O rápido crescimento populacional, a intensa urbanização, a necessidade premente de aumentar a produção de alimento para a humanidade e a importante industrialização, ocorrida nos países emergentes e em desenvolvimento, têm provocado uma forte pressão sobre a demanda por recursos hídricos, fazendo com que o mundo esteja caminhando aceleradamente para uma severa “crise de escassez de água”.
Na realidade, o problema não é tanto de escassez, mas, principalmente, de distribuição heterogênea dos recursos hídricos no planeta, e da sua má gestão. Em 2009, dados apresentados no Fórum Mundial da Água, realizado em Istambul, mostraram que, atualmente, cerca de 1,2 bilhão de pessoas vivem em países com penúria de água e que, até o ano de 2025, este número estará por volta de três bilhões. Dos 14 países situados no Oriente Médio, nove já enfrentam problemas de escassez de água, e destes, seis deverão dobrar o número de habitantes nos próximos 25 anos. Em contrapartida, a América Latina, com exceção de alguns poucos países, como o México, e algumas ilhas do Caribe, apresenta uma situação muito confortável, pois, com uma população de apenas 8% da mundial, possui 25% dos recursos em água doce do mundo.

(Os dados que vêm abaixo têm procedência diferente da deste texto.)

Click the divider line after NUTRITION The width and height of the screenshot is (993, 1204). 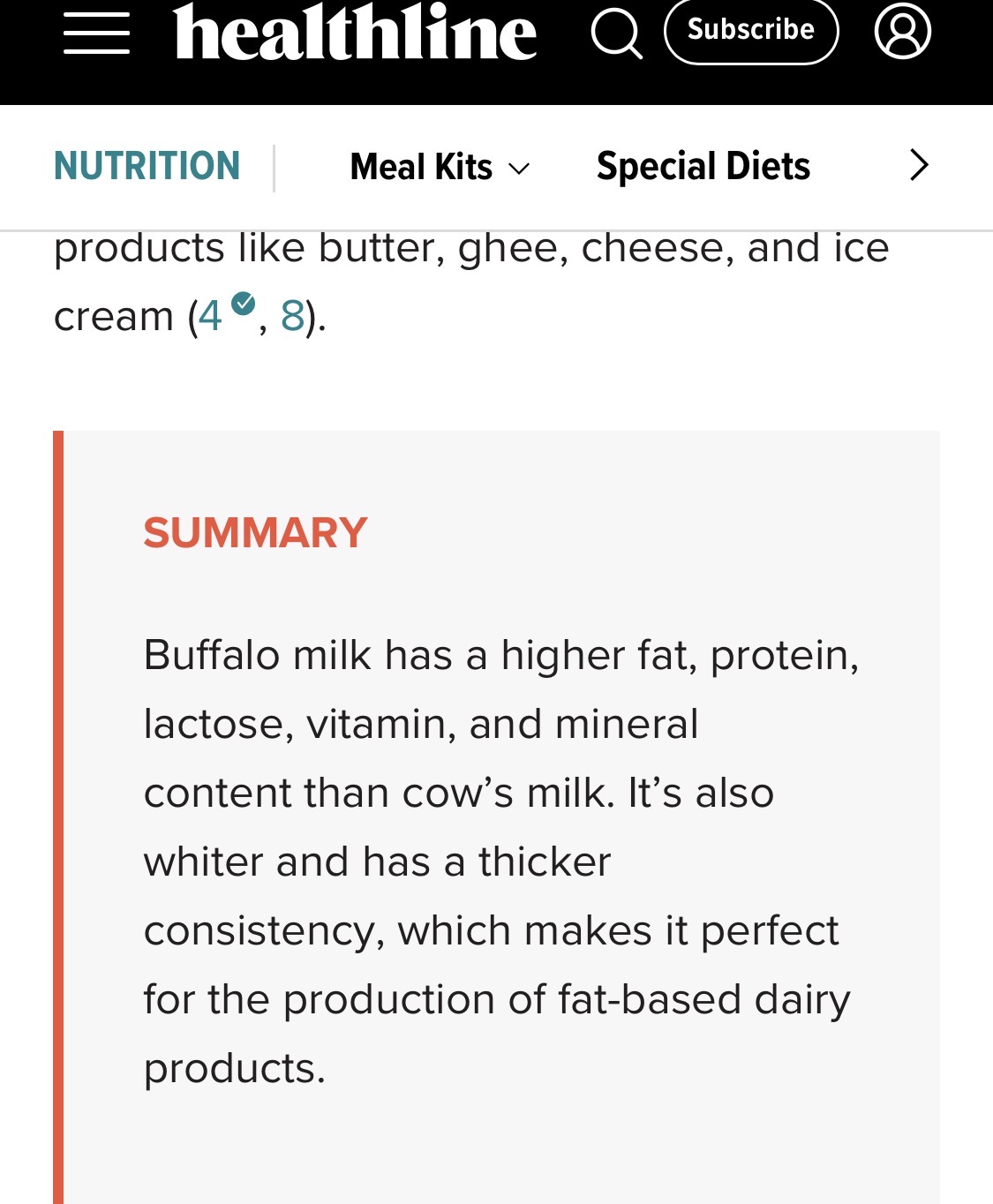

Quando se observa o consumo de água nas sociedades contemporâneas, vê-se que as atividades agropecuárias consomem a maior parte da água doce disponível, cerca de 70%, enquanto as atividades industriais e urbanas consomem 23% e 7%, respectivamente. No caso do Brasil, país rico em recursos hídricos, as atividades agropecuárias consomem ainda mais água, por meio da irrigação e da dessedentação de animais.
Terras irrigadas
A Food Agriculture Organization (FAO) prevê que a produção de alimentos, face ao aumento populacional, deverá dobrar até o ano de 2050. Para atender a essa demanda, a agricultura deverá aumentar a oferta de alimentos, que somente poderá ser atendida pelo aumento das áreas cultivadas, das terras irrigadas e pela agregação de tecnologias avançadas.
A disponibilidade de terras agrícolas é reduzida. Dados da FAO mostram que apenas 22% dos solos mundiais são próprios para a agricultura, e destes, cerca de 10% já estão sendo utilizados, restando apenas 12% para permitir a expansão da agricultura.

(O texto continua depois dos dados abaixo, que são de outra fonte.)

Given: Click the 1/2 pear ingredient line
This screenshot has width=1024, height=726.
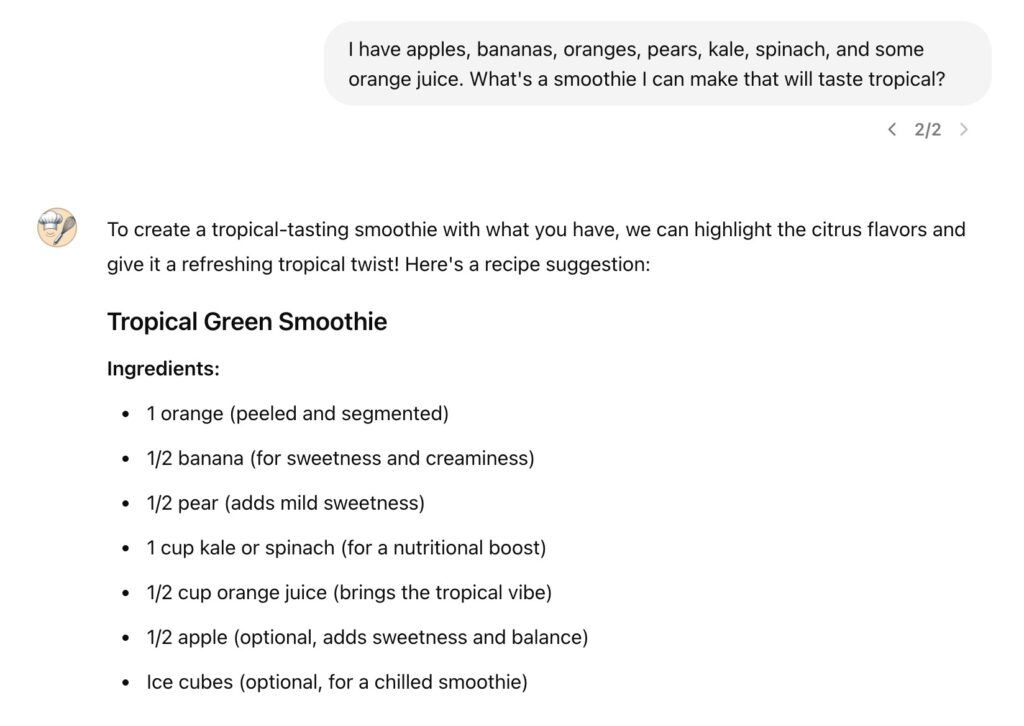Looking at the screenshot, I should [x=285, y=503].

Portanto, o aumento da produção de alimentos deverá ser obtido pela aplicação de tecnologias mais avançadas e aperfeiçoamentos genéticos que possibilitem o aumento da produtividade das culturas,mas, principalmente, pelo aumento das áreas irrigadas. As terras irrigadas, que representam hoje apenas 18% da área cultivada no planeta, são responsáveis pela produção de 44% dos alimentos. Desta forma, é de se prever que o consumo de água deverá aumentar ainda mais nas atividades agropecuárias.
Até os anos 70, a água era considerada um recurso natural abundante e infinito e com pouco valor econômico e social. O aumento da poluição dos corpos de água, a crescente urbanização e a maior demanda do setor agrícola fez com que a humanidade tomasse consciência de que o uso irracional desse recurso irá provocar sua escassez, fato que está promovendo um aumento substancial de seu valor econômico e social.

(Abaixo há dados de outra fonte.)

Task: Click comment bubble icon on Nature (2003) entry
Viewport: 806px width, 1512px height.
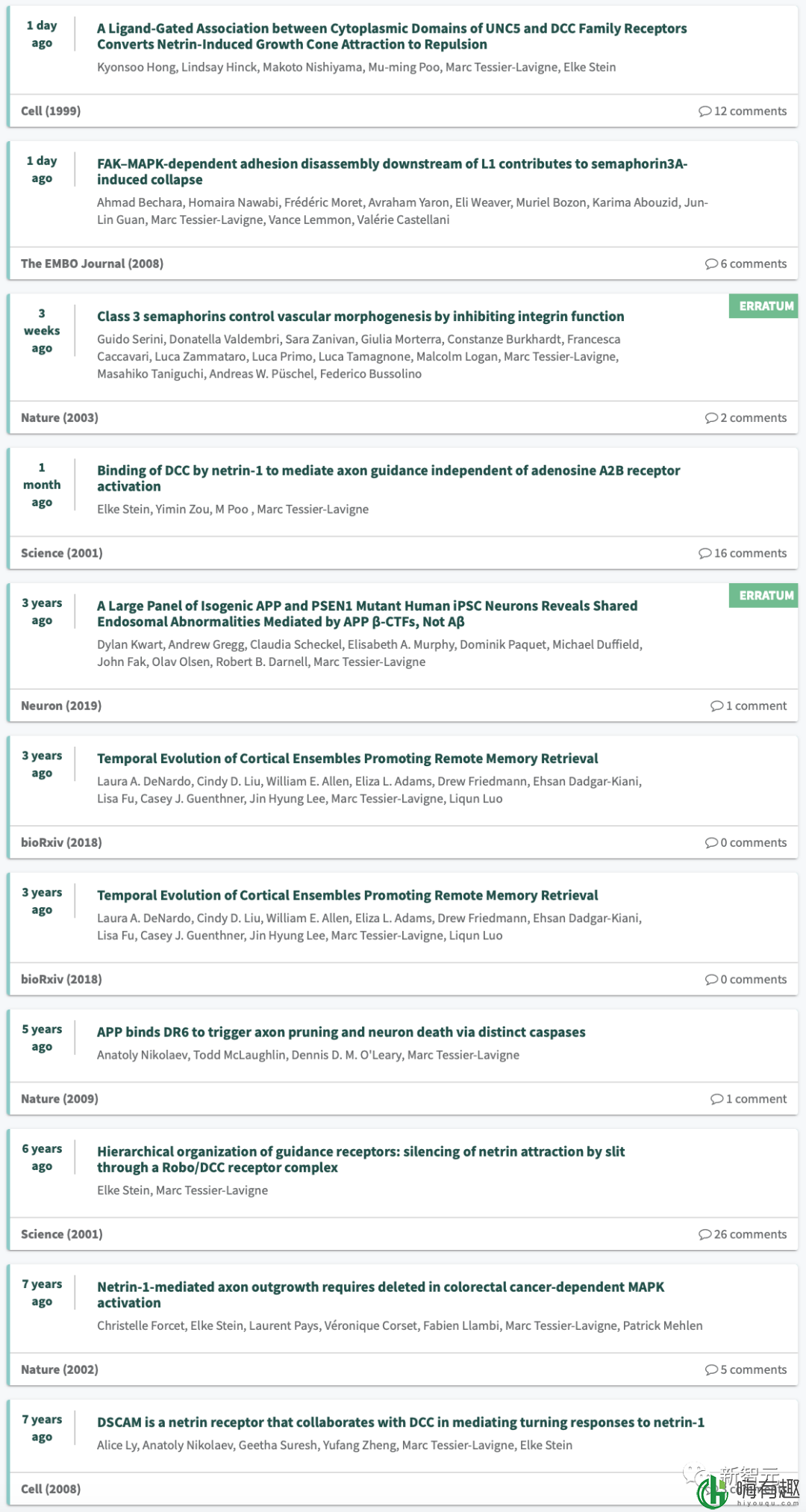Action: (x=711, y=418)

Se o comércio direto de água é ainda bastante incipiente no âmbito internacional, o mesmo não ocorre com a água comercializada na forma absorvida por diferentes produtos, em especial pelos alimentos. Um conceito importante é o da “Água Virtual”, introduzido por J. Anthony Allan, do Kings College de Londres, em 1993, que serve para quantificar toda a água usada para produzir um determinado bem de consumo. Na realidade, é uma medida indireta dos recursos hídricos consumidos para a produção de um determinado bem.
Saldo líquido
Outro conceito, relacionado ao da água virtual, é o da “Pegada Hídrica” (water footprint), proposto pela Unesco, em 2002, e que leva em conta, além da água utilizada diretamente na cadeia de produção do bem de consumo, também a origem dessa água (pluvial, fluvial ou subterrânea) e fatores ambientais como poluição dos corpos de água, evaporação, tipo de solo etc. Por meio da aplicação desses conceitos,podemos saber, por exemplo, que para produzir 200 kg de carne bovina (média de três anos para criar o boi) são necessários 1.300 kg de grãos, 7.200 kg de capim, 24 m3 de água para beber e 7 m3 para a limpeza. Desta forma, ao compramos 1 kg de carne bovina, estamos adquirindo, em média, 17 mil litros de água.
Esses cálculos permitem quantificar os enormes volumes de água (bilhões dem3 por ano) que circulam pelo mundo em razão da exportação e importação de alimentos, tornando a água uma commodity, cada vez mais valiosa. A média anual de água utilizada pela agricultura, nestes primeiros anos do século XXI, foi de 6.400 bilhões de m3. Se cada país tivesse que produzir todos os produtos agrícolas para seu próprio consumo, a quantidade global de água passaria para 6.750 bilhões de m3. Portanto, houve uma economia de 350 bilhões de m3, ou seja, 5%.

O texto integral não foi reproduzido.